Task statement - The entries below should be quoted exactly, with no pictures carried over.

Data provided -
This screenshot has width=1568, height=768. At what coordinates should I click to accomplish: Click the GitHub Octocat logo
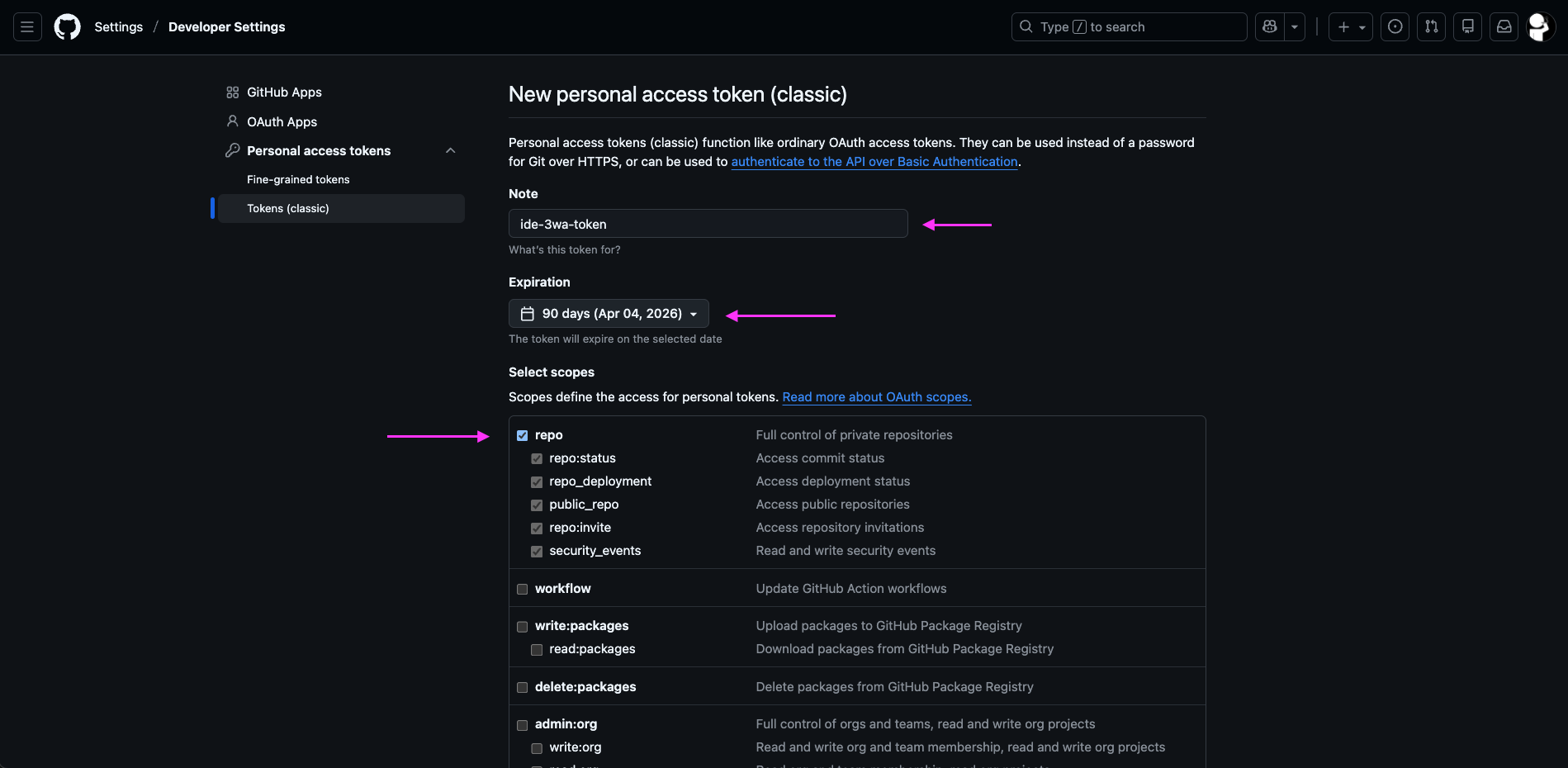(x=67, y=27)
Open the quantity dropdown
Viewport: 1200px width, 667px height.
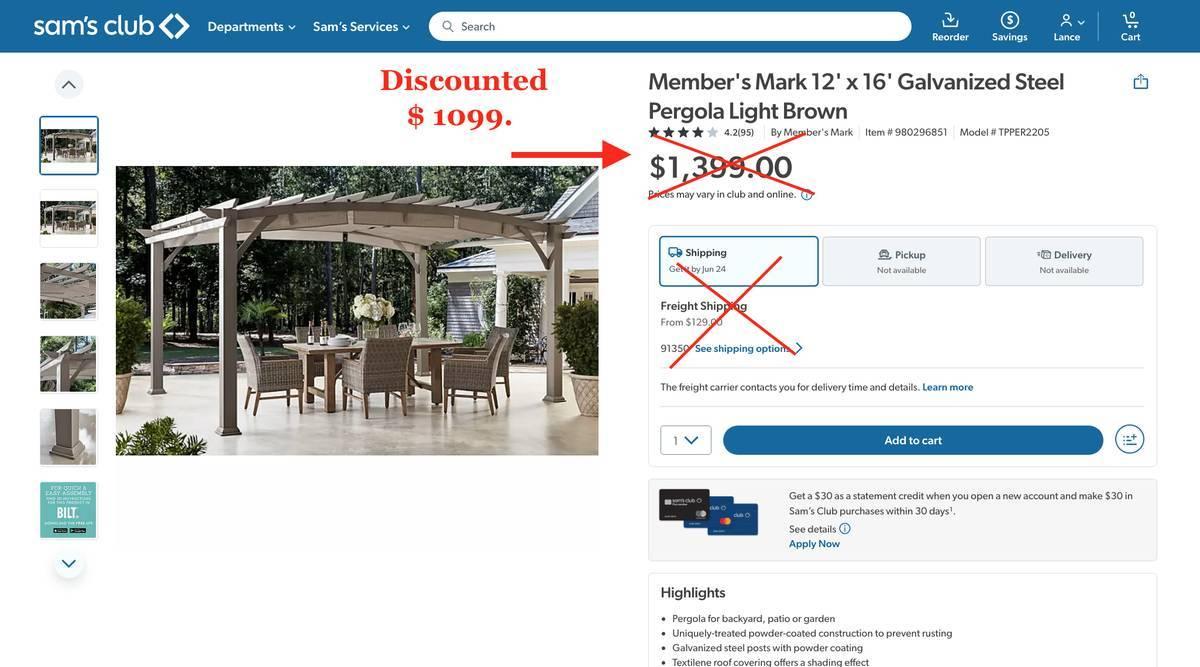tap(686, 440)
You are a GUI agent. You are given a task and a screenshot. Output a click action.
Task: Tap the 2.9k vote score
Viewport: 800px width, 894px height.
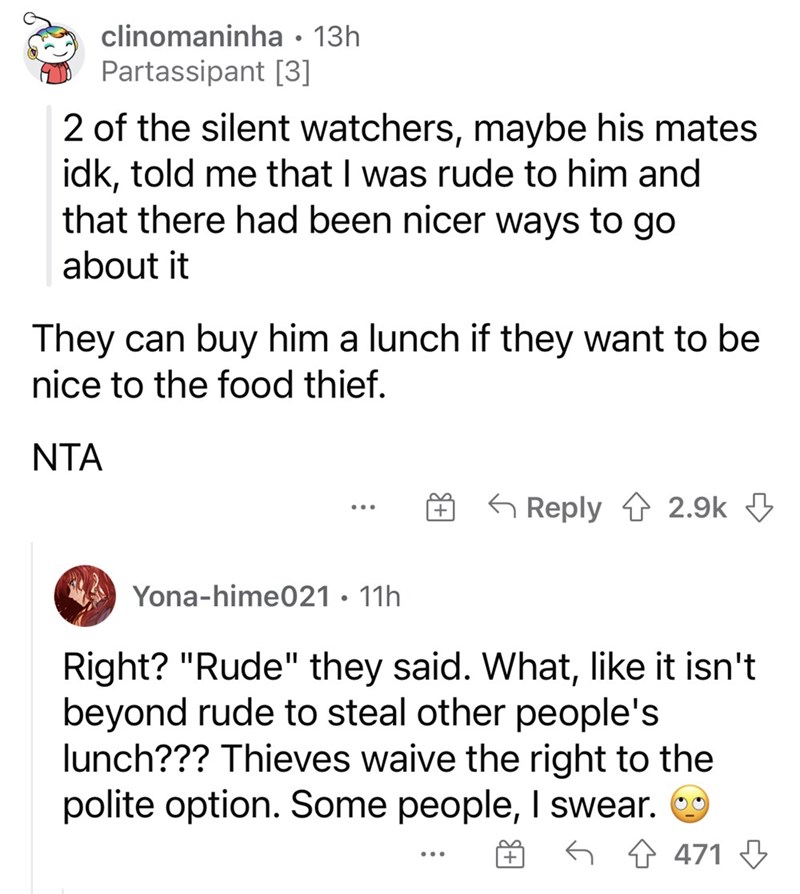(x=697, y=507)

Response area -
This screenshot has width=1568, height=768. At what coordinates should I click to accomplish: Click the GitHub Octocat logo
(x=67, y=27)
Open the quantity dropdown
Viewport: 1200px width, 667px height.
tap(686, 440)
You are a GUI agent. You are given a task and a screenshot. Output a click action.
Task: Tap the 2.9k vote score
Viewport: 800px width, 894px height.
(x=697, y=507)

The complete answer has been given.